Having attended a workshop at the United States Institute of Theatre Technology’s 2012 Convention in Long Beach during March of this year, on non-traditional projection surfaces. I knew from the demonstration that simple theatrical muslin (of the variety used widely by theatres for any number of purposes) makes a decent rear-projection surface. While not as superior a product for the purpose, it was eminently more affordable. Buying 14′-6″ wide heavy weight muslin @ $24.80 per yard, I only spent about $35o on the necessary 14 yards.
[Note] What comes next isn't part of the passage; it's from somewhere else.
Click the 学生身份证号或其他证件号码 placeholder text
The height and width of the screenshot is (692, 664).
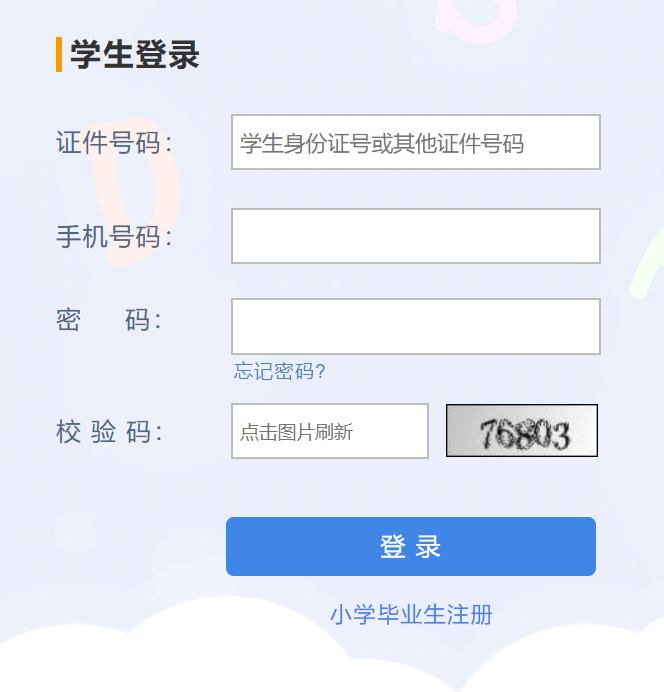tap(381, 143)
A second challenge of rear projection is on of supporting the screen securely, while also keeping the entire back of the screen surface free of obstruction. The center screen surface is an easy one to accomplish since the screen can be suspended from overhead battens of the fly system common to many stages. However, the side screens sit at an angle to the overhead battens. The solution that I came up with was to support the screens from the back with custom-designed stage braces on each side, leaving the center free for projection. Since these braces will be in full view of the audience, and since the cast needs to have free access from onstage to immediately behind the screens for some of the shadow work, these jacks are designed of square steel tube to resemble some of the framing seen by the audience elsewhere on the setting and to echo the line of the screens they support while also allowing the cast to pass through them unimpeded.
As challenging as creating the screens are, probably the greatest challenge of these projections rests in the projectors, the media content and the technology and software necessary to deliver the content to the screens. These will be subjects for this blog in upcoming weeks.
Meanwhile, that’s enough for now! Have fun! But be safe!